→ Data records:
[BEGIN]

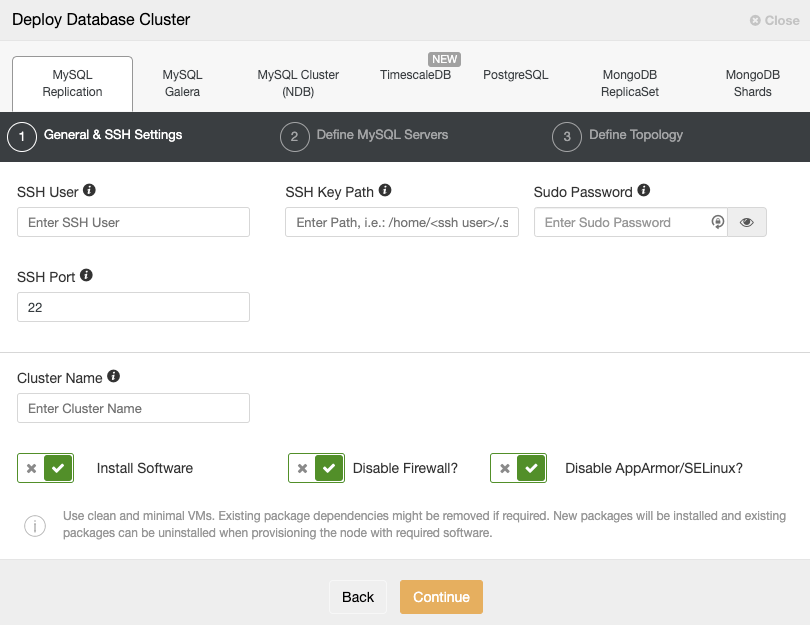810x625 pixels.
Task: Go to step 2 Define MySQL Servers
Action: (364, 136)
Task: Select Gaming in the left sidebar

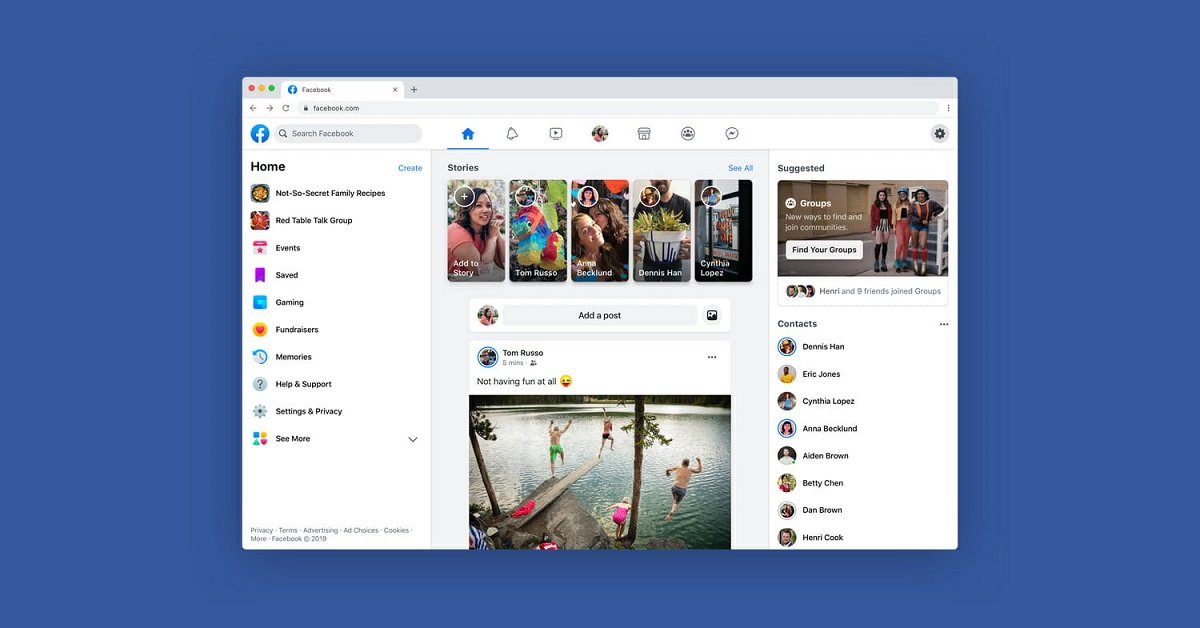Action: 289,302
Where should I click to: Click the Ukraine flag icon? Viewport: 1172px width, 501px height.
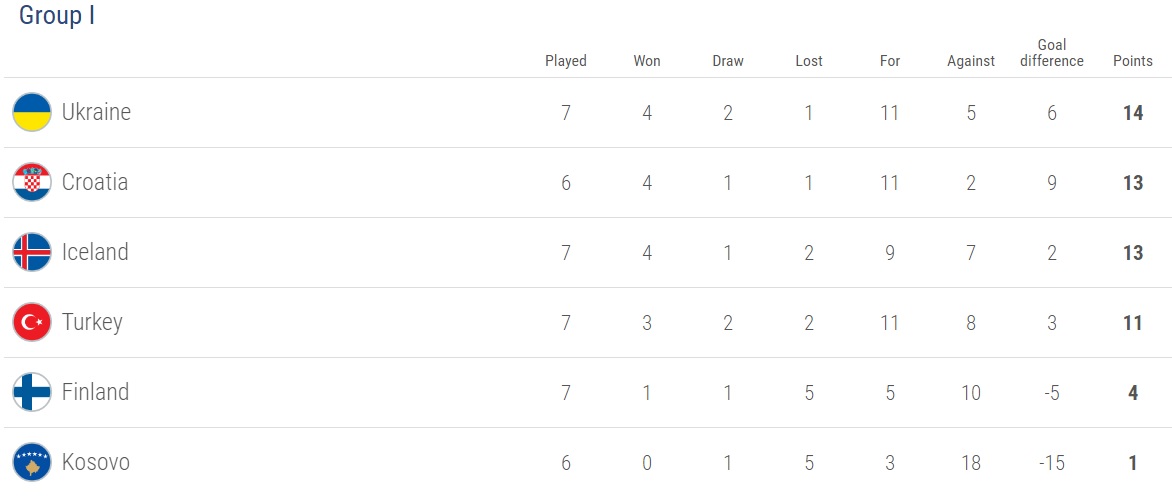coord(32,112)
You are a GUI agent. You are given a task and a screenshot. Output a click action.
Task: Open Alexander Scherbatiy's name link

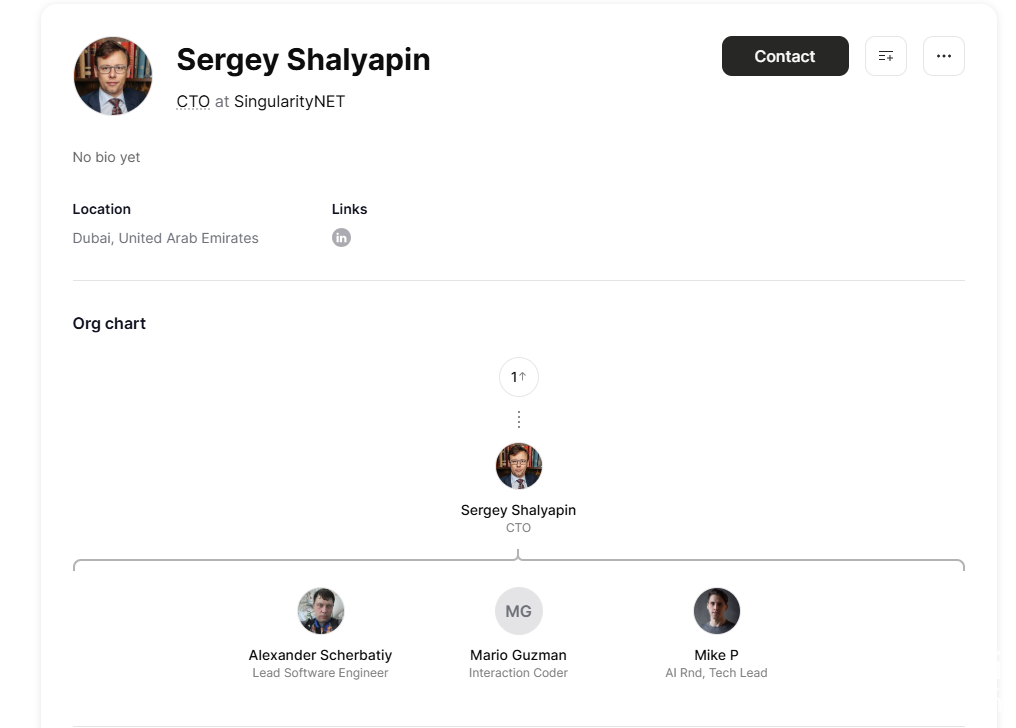click(x=320, y=655)
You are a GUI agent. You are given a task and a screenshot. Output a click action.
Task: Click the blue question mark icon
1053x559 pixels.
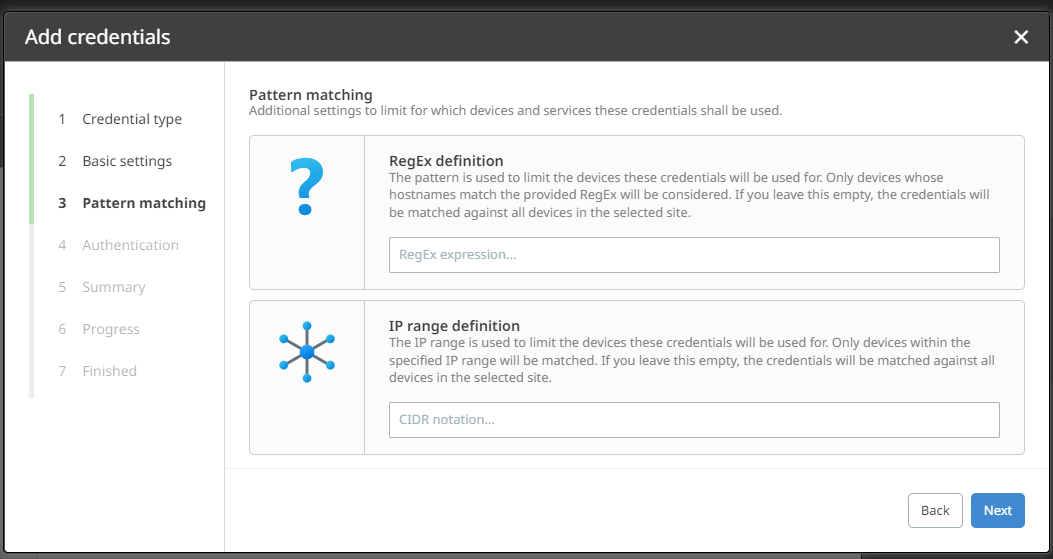point(306,187)
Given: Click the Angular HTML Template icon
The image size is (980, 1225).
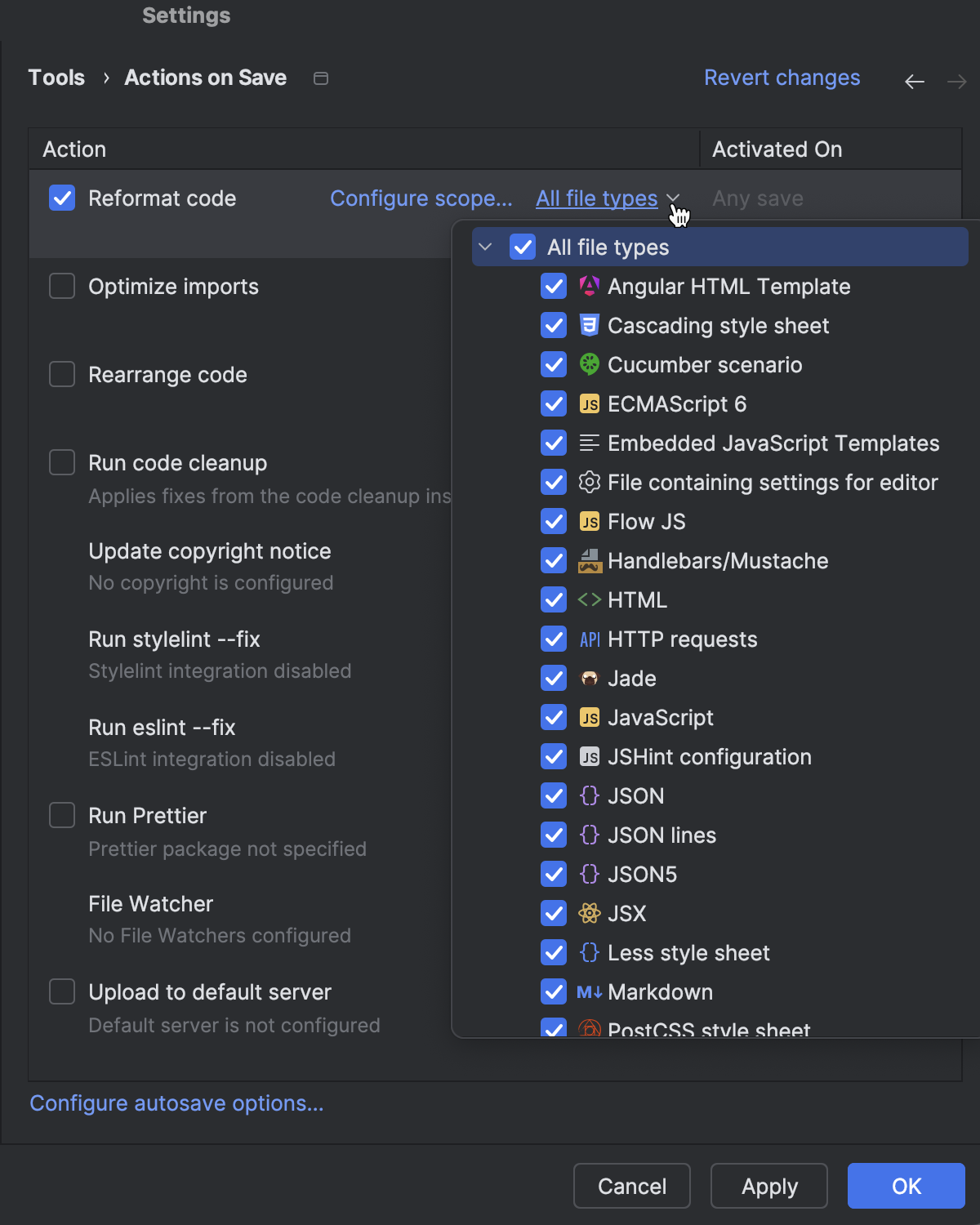Looking at the screenshot, I should [x=589, y=287].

[END]

→ What you need to do:
Copy out all of the material above word for word, leaving out the pictures.

→ Answer for the task:
810x625 pixels.
Task: Go to step 2 Define MySQL Servers
Action: (364, 136)
Task: Select Gaming in the left sidebar

Action: 289,302
Where should I click to: Click the Ukraine flag icon? Viewport: 1172px width, 501px height.
coord(32,112)
You are a GUI agent. You are given a task and a screenshot. Output a click action.
Task: Open Alexander Scherbatiy's name link

click(x=320, y=655)
You are a GUI agent. You are given a task and a screenshot. Output a click action.
Task: Click the blue question mark icon
1053x559 pixels.
point(306,187)
Given: Click the Angular HTML Template icon
The image size is (980, 1225).
Looking at the screenshot, I should [x=589, y=287].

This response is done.